I am trying to build a crawler using scrapy and selenium webdriver. I am trying to get a set of urls in parse()
and pass it to a callback function parse_url()
which again gets a different set of urls and passes it to parse_data()
The first callback to parse_url
works but the second to parse_data
gives an AssertionError
i.e if I run without parse_data
it prints a list of urls. But if I include it I get an assertion error
I have something like this
class mySpider(scrapy.Spider):
name = "mySpider"
allowed_domains = ["example.com"]
start_urls = [
"http://www.example.com/url",
]
def parse(self, response):
driver = webdriver.firefox()
driver.get(response.url)
urls = get_urls(driver.page_source) # get_url returns a list
yield scrapy.Request(urls, callback=self.parse_url(urls, driver))

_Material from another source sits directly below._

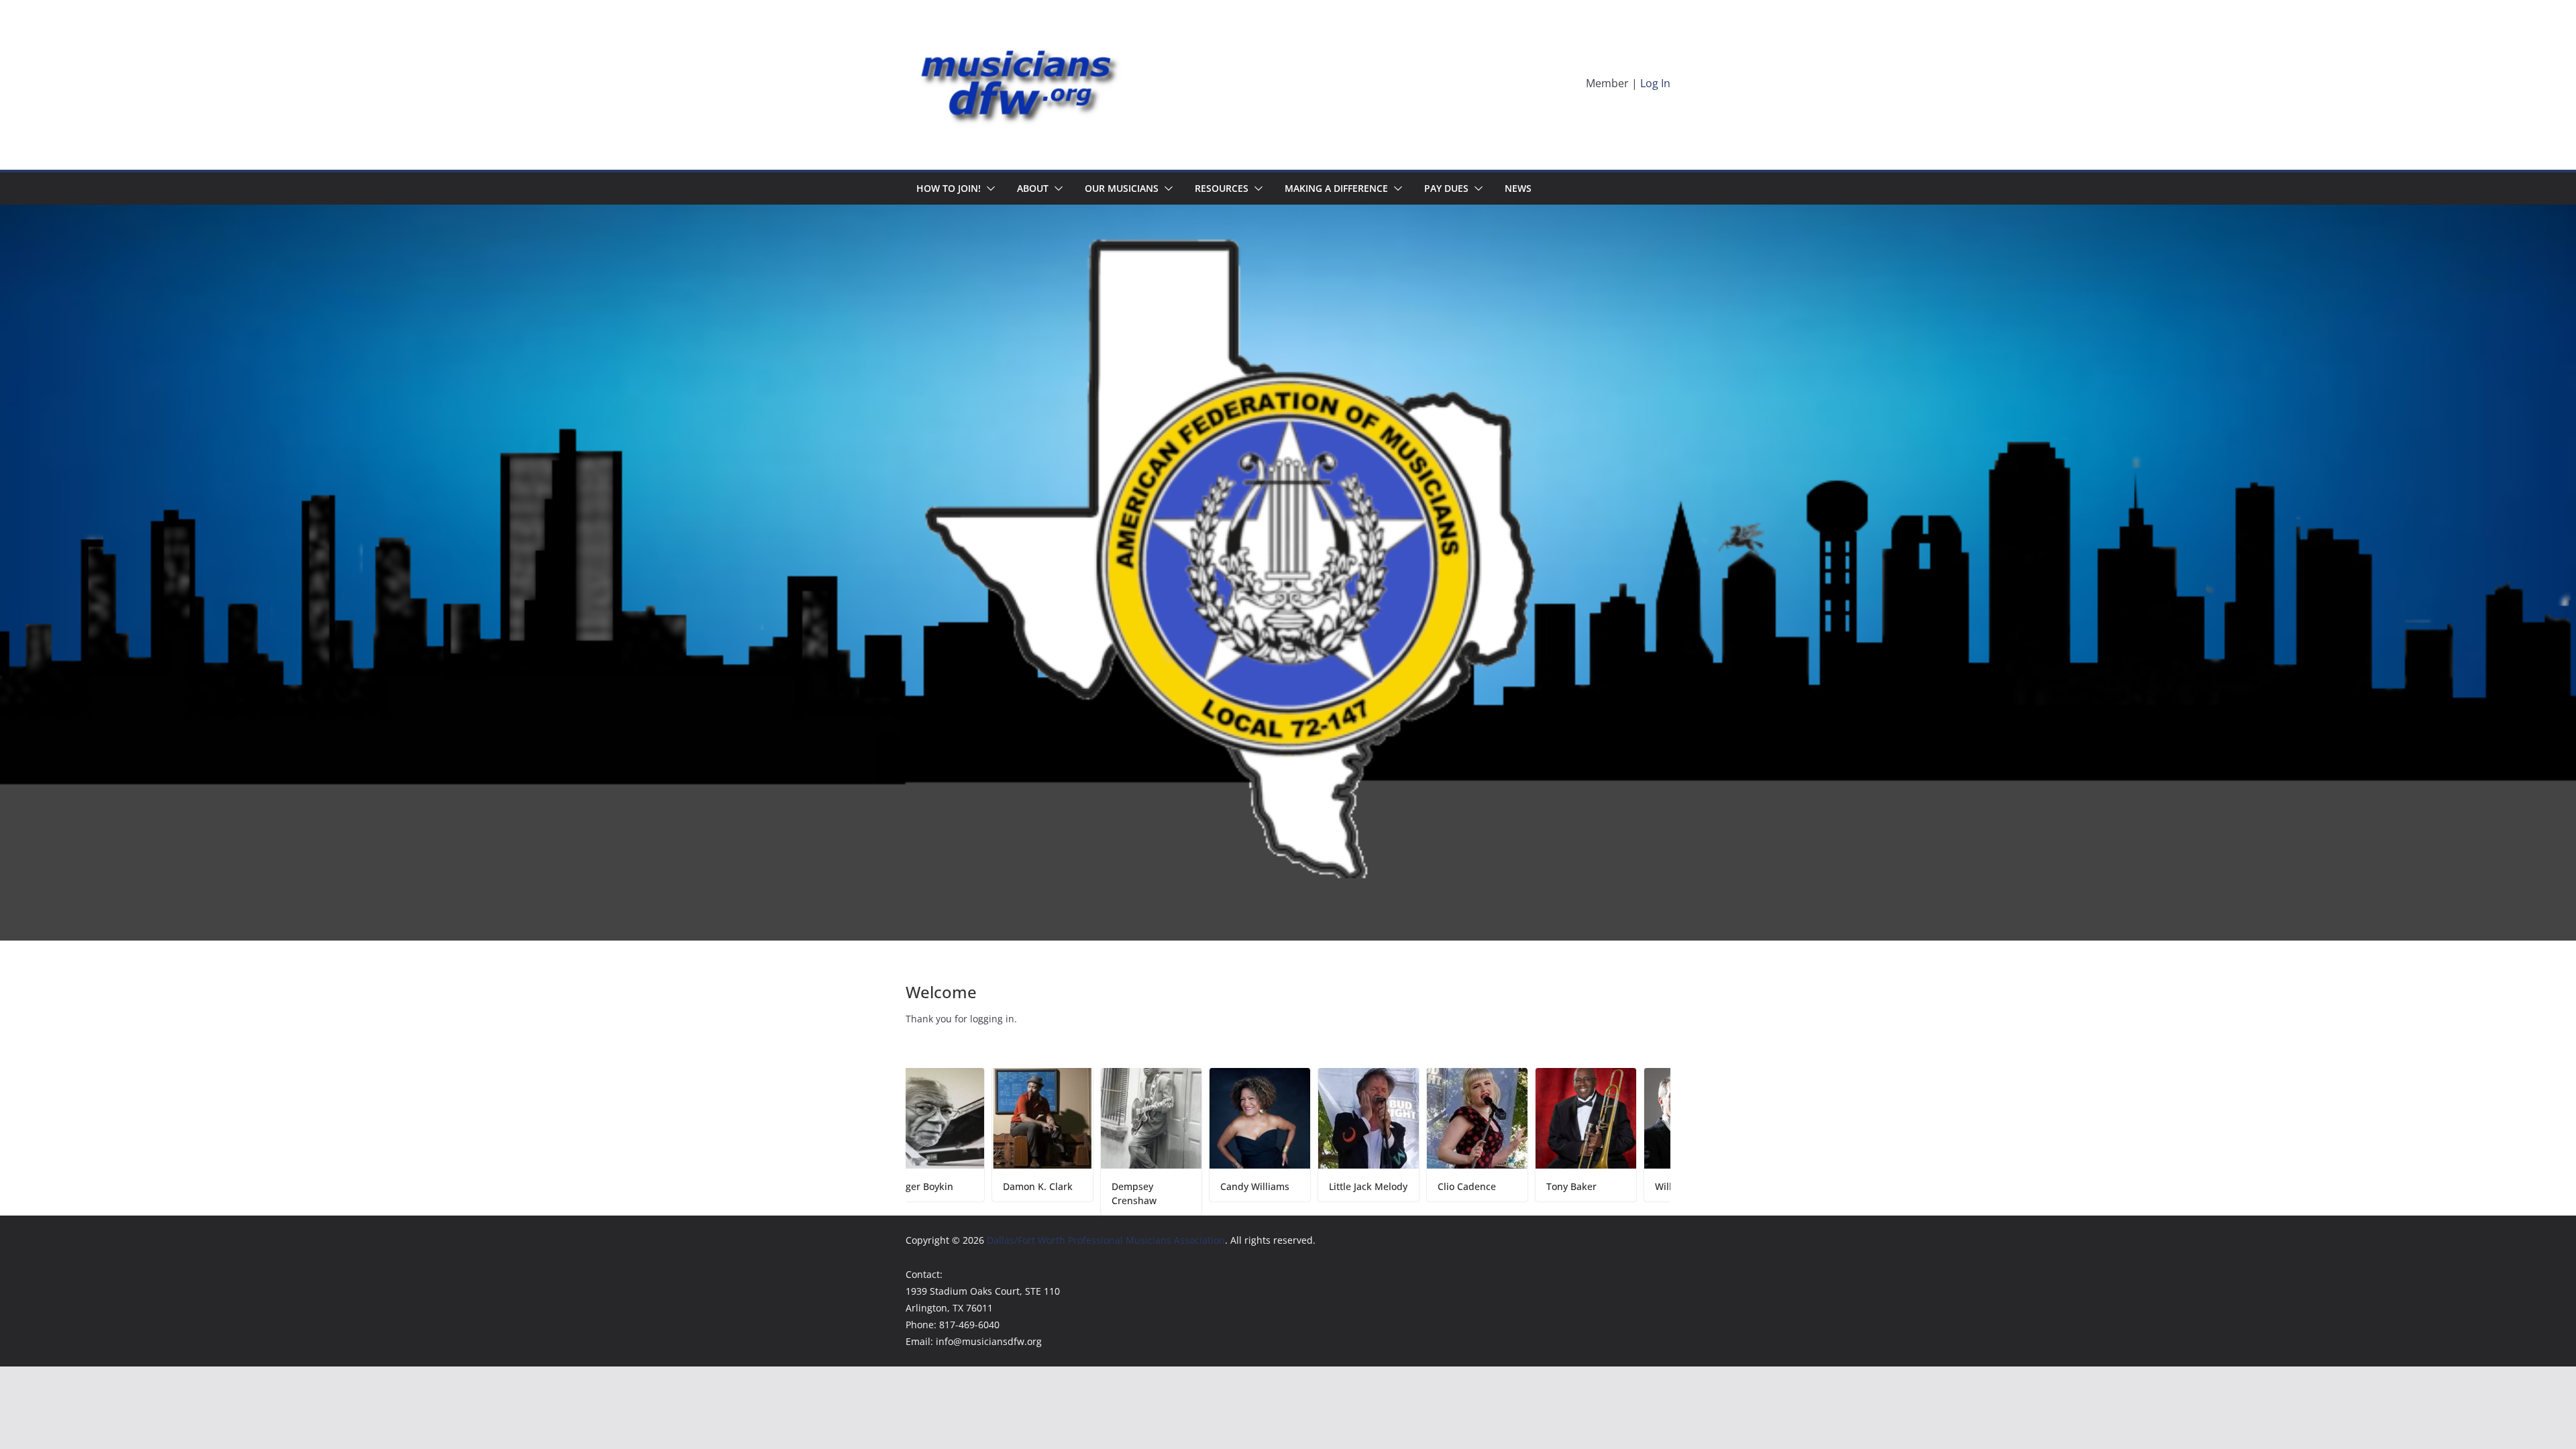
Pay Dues (1446, 188)
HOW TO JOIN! (948, 188)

def parse_url(self, url, driver):
url_list = []
for i in urls:
driver.get(i)
url_list.append( get_urls(driver.pagesource)) # gets some more urls
yeild scrapy.Request(urls, callback=self.parse_data(url_list, driver))
def parse_data(self, url_list, driver):
data = get_data(driver.pagesource)
This is the traceback,
Traceback (most recent call last):
File "/usr/local/lib/python2.7/dist-packages/scrapy/utils/defer.py", line 45, in mustbe_deferred
result = f(*args, **kw)
File "/usr/local/lib/python2.7/dist-packages/scrapy/core/spidermw.py", line 48, in process_spider_input
return scrape_func(response, request, spider)
File "/usr/local/lib/python2.7/dist-packages/scrapy/core/scraper.py", line 145, in call_spider
dfd.addCallbacks(request.callback or spider.parse, request.errback)
File "/usr/local/lib/python2.7/dist-packages/twisted/internet/defer.py", line 299, in addCallbacks
assert callable(callback)
AssertionError